EXERCISE INPUTS
──────
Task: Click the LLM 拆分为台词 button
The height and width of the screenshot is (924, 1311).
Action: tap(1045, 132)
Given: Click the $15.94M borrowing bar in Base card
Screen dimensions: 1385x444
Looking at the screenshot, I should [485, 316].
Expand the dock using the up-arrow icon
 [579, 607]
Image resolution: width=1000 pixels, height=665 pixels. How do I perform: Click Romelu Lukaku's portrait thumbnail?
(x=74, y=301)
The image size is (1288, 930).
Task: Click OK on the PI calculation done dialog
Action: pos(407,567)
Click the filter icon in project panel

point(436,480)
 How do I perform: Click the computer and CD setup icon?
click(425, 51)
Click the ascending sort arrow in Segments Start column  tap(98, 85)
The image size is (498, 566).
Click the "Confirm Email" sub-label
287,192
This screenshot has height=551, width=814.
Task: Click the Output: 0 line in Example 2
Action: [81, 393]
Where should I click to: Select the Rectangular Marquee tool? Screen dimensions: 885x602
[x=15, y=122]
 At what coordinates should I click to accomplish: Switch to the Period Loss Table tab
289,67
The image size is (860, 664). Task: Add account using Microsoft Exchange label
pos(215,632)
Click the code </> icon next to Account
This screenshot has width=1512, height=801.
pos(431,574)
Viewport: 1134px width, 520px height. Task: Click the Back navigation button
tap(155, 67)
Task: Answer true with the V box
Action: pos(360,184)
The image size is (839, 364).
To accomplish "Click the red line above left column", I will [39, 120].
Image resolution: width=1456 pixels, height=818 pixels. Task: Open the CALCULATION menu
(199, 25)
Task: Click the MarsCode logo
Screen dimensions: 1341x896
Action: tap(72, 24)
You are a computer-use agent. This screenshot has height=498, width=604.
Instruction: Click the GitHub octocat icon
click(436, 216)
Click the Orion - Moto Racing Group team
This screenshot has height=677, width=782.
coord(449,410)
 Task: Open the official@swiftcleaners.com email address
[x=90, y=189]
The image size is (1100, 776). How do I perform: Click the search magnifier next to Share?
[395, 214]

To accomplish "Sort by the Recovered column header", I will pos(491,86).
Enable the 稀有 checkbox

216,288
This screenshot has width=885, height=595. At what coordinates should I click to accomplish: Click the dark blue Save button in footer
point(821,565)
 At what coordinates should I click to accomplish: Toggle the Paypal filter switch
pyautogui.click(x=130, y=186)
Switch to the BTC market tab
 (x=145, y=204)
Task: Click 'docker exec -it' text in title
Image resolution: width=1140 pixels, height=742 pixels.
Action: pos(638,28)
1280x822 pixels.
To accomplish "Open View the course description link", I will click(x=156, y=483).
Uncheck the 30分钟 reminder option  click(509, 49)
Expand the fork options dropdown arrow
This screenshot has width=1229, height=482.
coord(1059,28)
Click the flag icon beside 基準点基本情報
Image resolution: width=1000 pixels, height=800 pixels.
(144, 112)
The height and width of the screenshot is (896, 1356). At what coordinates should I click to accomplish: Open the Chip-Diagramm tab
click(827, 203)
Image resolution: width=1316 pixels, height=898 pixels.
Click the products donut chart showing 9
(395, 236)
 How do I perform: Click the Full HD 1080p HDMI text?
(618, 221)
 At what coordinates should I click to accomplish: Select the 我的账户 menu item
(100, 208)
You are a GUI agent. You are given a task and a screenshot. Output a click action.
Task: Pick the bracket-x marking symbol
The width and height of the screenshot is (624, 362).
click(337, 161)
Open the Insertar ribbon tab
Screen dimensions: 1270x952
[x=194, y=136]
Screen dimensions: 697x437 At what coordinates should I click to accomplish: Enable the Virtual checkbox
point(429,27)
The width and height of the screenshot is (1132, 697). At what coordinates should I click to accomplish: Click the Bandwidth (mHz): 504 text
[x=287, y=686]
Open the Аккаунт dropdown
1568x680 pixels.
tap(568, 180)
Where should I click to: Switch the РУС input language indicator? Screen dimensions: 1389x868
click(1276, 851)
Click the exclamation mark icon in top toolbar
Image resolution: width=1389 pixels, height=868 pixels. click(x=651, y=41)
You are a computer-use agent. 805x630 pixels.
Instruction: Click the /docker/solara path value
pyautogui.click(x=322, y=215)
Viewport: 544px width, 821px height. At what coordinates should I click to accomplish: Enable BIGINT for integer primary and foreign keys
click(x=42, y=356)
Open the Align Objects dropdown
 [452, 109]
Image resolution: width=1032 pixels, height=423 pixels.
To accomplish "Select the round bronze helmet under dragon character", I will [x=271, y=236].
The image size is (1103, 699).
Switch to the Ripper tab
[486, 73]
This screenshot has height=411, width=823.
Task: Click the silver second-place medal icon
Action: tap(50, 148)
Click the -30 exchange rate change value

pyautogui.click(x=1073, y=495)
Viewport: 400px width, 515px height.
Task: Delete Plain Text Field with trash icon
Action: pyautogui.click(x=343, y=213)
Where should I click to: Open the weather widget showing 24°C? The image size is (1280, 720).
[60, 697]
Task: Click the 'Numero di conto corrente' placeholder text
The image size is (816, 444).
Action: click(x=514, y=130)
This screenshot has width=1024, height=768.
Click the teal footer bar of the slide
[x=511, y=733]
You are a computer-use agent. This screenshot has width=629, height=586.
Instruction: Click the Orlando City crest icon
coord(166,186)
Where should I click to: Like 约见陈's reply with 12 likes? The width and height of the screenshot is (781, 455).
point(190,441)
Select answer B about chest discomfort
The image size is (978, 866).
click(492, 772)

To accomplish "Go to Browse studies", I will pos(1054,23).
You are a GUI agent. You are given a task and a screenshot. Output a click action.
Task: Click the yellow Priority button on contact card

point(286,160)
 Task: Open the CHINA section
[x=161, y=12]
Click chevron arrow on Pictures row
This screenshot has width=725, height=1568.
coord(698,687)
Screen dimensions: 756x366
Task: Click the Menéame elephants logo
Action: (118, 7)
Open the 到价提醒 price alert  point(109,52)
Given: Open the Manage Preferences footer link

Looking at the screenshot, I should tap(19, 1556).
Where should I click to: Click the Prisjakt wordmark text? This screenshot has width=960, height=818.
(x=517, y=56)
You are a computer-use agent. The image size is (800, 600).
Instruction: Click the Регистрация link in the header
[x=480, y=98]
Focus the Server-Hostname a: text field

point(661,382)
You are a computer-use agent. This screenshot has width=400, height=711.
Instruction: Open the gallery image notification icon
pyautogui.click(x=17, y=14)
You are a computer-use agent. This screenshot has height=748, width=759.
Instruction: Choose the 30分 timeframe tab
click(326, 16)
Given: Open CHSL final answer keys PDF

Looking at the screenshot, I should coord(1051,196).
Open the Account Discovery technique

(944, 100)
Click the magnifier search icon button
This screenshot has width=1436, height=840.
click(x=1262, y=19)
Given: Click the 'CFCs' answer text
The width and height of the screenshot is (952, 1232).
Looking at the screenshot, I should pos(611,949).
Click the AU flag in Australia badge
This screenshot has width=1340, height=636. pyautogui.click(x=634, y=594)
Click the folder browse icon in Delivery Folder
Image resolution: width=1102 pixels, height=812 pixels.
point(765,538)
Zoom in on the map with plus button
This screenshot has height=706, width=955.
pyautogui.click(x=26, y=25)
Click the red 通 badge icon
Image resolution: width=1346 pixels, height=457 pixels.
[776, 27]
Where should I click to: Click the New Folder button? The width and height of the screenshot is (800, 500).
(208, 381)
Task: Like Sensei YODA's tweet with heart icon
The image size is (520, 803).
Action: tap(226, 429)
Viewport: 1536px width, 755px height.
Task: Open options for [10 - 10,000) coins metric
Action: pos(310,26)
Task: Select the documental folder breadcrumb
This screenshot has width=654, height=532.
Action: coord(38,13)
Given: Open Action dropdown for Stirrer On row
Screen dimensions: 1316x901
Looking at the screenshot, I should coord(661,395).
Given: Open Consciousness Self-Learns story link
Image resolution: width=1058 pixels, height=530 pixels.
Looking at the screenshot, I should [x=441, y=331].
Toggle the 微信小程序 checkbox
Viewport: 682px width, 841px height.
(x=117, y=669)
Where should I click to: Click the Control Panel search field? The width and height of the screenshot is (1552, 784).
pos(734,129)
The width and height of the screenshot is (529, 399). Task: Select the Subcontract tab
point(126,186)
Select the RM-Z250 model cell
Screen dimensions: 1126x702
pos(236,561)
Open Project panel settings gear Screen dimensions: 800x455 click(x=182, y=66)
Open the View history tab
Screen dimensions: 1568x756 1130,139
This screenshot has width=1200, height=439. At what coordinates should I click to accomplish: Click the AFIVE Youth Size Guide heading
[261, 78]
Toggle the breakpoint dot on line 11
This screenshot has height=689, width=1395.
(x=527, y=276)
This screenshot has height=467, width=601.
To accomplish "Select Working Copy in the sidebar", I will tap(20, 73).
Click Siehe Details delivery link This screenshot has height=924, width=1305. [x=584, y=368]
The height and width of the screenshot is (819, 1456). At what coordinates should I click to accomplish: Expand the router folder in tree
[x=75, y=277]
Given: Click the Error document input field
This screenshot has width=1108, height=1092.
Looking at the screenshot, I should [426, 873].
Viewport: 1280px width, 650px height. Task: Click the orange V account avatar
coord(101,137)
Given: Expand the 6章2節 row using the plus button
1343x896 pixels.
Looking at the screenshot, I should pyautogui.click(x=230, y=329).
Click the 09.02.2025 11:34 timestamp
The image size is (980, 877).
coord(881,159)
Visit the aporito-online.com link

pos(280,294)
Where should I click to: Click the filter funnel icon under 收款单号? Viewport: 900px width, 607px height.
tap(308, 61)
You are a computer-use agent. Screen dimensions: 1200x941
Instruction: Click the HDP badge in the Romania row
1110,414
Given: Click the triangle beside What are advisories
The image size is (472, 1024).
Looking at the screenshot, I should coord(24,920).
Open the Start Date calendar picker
──────
BRIEF
In the listing above, find the line with "Open the Align Objects dropdown" and the line with "Open the 到价提醒", then print exactly those lines and every line between them.

TASK SOLUTION
Open the Align Objects dropdown
 [452, 109]
Image resolution: width=1032 pixels, height=423 pixels.
To accomplish "Select the round bronze helmet under dragon character", I will [x=271, y=236].
The image size is (1103, 699).
Switch to the Ripper tab
[486, 73]
This screenshot has height=411, width=823.
Task: Click the silver second-place medal icon
Action: tap(50, 148)
Click the -30 exchange rate change value

pyautogui.click(x=1073, y=495)
Viewport: 400px width, 515px height.
Task: Delete Plain Text Field with trash icon
Action: pyautogui.click(x=343, y=213)
Where should I click to: Open the weather widget showing 24°C? The image size is (1280, 720).
[60, 697]
Task: Click the 'Numero di conto corrente' placeholder text
The image size is (816, 444).
Action: click(x=514, y=130)
This screenshot has width=1024, height=768.
Click the teal footer bar of the slide
[x=511, y=733]
You are a computer-use agent. This screenshot has width=629, height=586.
Instruction: Click the Orlando City crest icon
coord(166,186)
Where should I click to: Like 约见陈's reply with 12 likes? The width and height of the screenshot is (781, 455).
point(190,441)
Select answer B about chest discomfort
The image size is (978, 866).
click(492, 772)

To accomplish "Go to Browse studies", I will pos(1054,23).
You are a GUI agent. You are given a task and a screenshot. Output a click action.
Task: Click the yellow Priority button on contact card

point(286,160)
 Task: Open the CHINA section
[x=161, y=12]
Click chevron arrow on Pictures row
This screenshot has width=725, height=1568.
coord(698,687)
Screen dimensions: 756x366
Task: Click the Menéame elephants logo
Action: (118, 7)
Open the 到价提醒 price alert  point(109,52)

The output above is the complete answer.